Is the internal password of delphi exe secure?

Question

If I need the user to enter a password to open the Delphi-generated exe and I use a code like this but not a simple password as this :

if password='1234' then begin
   form2.show
end;

Answer 1

Just to demonstrate HOW unsecure it is, consider this small console application:

program Project1;

{$APPTYPE CONSOLE}

{$R *.res}

uses
  System.SysUtils;

procedure StartProgram;
begin
  writeln('You entered the correct password. Welcome to this awesome program!');
end;

procedure EndProgram;
begin
  writeln('That is not the correct password. Goodbye.');
end;

var
  PW : string;

begin
  write('Enter password: ');
  readln(PW);

  if PW = 'SuperSecretPassword' //See if you can spot this in the image
    then StartProgram
    else EndProgram;

  readln;
end.

Compile it, and open the exe-file in a hex-editor. The screenshot is from XVI32, but I suppose any hex-editor will look somewhat similar:

Not so super secret after all.

Answer 2

No, that will almost certainly be stored as cleartext within the executable.
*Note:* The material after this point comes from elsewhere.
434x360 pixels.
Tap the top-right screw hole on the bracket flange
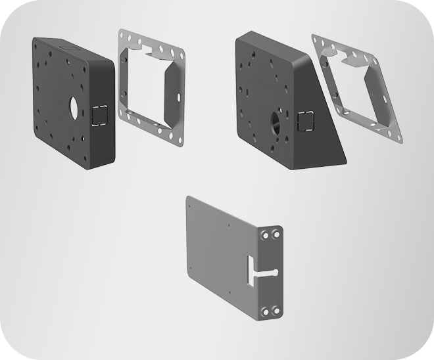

In fact, no amount of effort will make the executable secure since the checks are done locally - all an attacker needs to do is to edit the executable file to modify the conditional jumps, and your tests will be bypassed. The way these things are usually secured is to move such power away from the attacker. For example, send a user-input password up to a central server that you control, and have the checks done there, sending back something that's needed (and that cannot be faked by a replacement server) only if the checks succeed.

However, that's a lot of possibly unnecessary effort. If all you're trying to do is keep out the casual cracker, you may be able to do so just with a little obfuscation, such as XORing the password with a keyphrase so that it's no so obvious in the executable. Doing the same thing with the password entered by the user, and then comparing those, means that the plaintext password will not be visible.

A scheme like that won't stop a determined cracker but it will make it harder for the vast majority. The idea of security (IT, home, or any other type) is not always to make it impossible to defeat, just to make it hard enough to be less worthwhile.

It really depends on who you're trying to defeat - that will dictate how complex your scheme should be.

Alternatively, you may want to consider an option raised by hvd in a comment. Have the executable simply be a stub which has the actual executable as encrypted data. This would be decrypted using a user-entered key and written to the filesystem, checked for validity, and then run.

Because the password is not within the stub itself, it is not susceptible to an easy attack. The password only exists with the creator (used when making the stub) and the user (hopefully only in their head). Someone who obtains just the stub has no easy way to run the encrypted executable.

Again, there are ways to get around that, but they all involve getting the password without the executable (brute force, social engineering, etc).

Answer 3

No. If somebody wants, they can reverse engineer the executable and get the password.